Satellites capture the birth and movement of Tropical Storm Cristobal

NOAA's GOES-East satellite saw Tropical Storm Cristobal form north of Hispaniola on Sunday, Aug. 24. Credit: NASA/NOAA GOES Project

System 96L lingered in the eastern Caribbean over the last couple of days and on Saturday, August 23, became a tropical depression. That depression strengthened into a tropical storm during the morning of August 24. A GOES-East satellite image was taken at 9:30 a.m. EDT on August 24 showed Cristobal as a rounded area of clouds north of Hispaniola (Haiti and the Dominican Republic) moving into the southeastern Bahamas. The GOES image was created at NASA's GOES Project office in NASA's Goddard Space Flight Center in Greenbelt, Maryland.

Upon its birth Cristobal had sparked Tropical Storm Warnings for Southeastern Bahamas, Including the Acklins, Crooked Island, Long Cay, the Inaguas, Mayaguana, the Ragged Islands, as well as the Turks and Caicos Islands, Central Bahamas, Including Cat Island, The Exumas, Long Island, Rum Cay, and San Salvador.

At 8 a.m. EDT on August 24, Cristobal's maximum sustained winds were near 45 mph (75 kph). The center of Tropical Storm Cristobal was located near latitude 23.0 north and longitude 73.0 west. That put the center just 40 miles (60 km) north of Mayaguana Island. A day later, Monday, August 24, Cristobal was still dropping heavy rainfall over the Turks and Caicos Islands as it moved slowly and erratically to the north-northeast.

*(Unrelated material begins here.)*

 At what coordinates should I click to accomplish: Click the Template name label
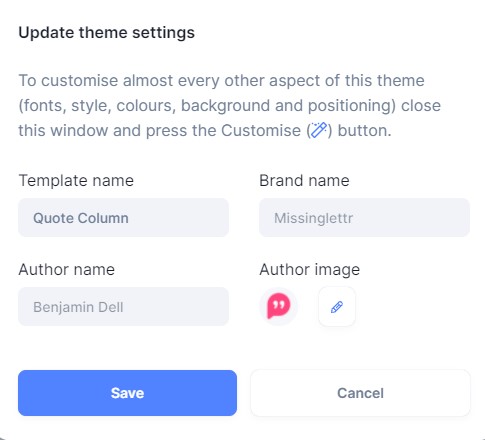point(76,180)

Heavy rainfall is a problem for the islands because Cristobal is moving so slowly. The National Hurricane Center noted that the tropical storm is expected to produce rainfall totals of 4 to 8 inches over the Turks and Caicos as well as portions of the southeastern and central Bahamas through Tuesday, with isolated amounts around 12 inches possible. Minor flooding was already reported during the morning of August 25 near Pirates Cove on Mayaguana Island.

On August 24 at 15:55 UTC (11:55 a.m. EDT) Cristobal's center appeared near Turks and Caicos Islands in this visible image from the Moderate Imaging Resolution Spectroradiometer (MODIS) instrument aboard NASA's Terra satellite. In the MODIS image, it appeared that northerly wind shear was affecting the storm, blowing most of the strongest clouds and thunderstorms south of the center.

By August 25, the wind shear had not let up. The National Hurricane Center described the storm as remaining sheared with the low-level center fully exposed on the north side of the “deep convective cloud mass (the area of the strongest thunderstorms).”

At 11 a.m. EDT (1500 UTC) Cristobal was centered about 120 miles (195 km) east-northeast of San Salvador Island, Bahamas, and 715 miles (1,150 km) southwest of Bermuda. That puts the center of Tropical Storm Cristobel near latitude 24.6 north and longitude 72.7 west. Cristobal's maximum sustained winds were near 60 mph (95 kph) and some strengthening is expected over the next two days. Cristobal is moving toward the north-northeast near 2 mph (4 kph) and is expected to turn northeast and speed up on Tuesday.

The government of Bahamas has discontinued the tropical storm warning for the central Bahamas.

The National Hurricane Center noted that a strong, elongated area of low pressure (a trough) just of the U.S. east coast is forecast to capture Cristobal and gradually lift out the cyclone to the northeast.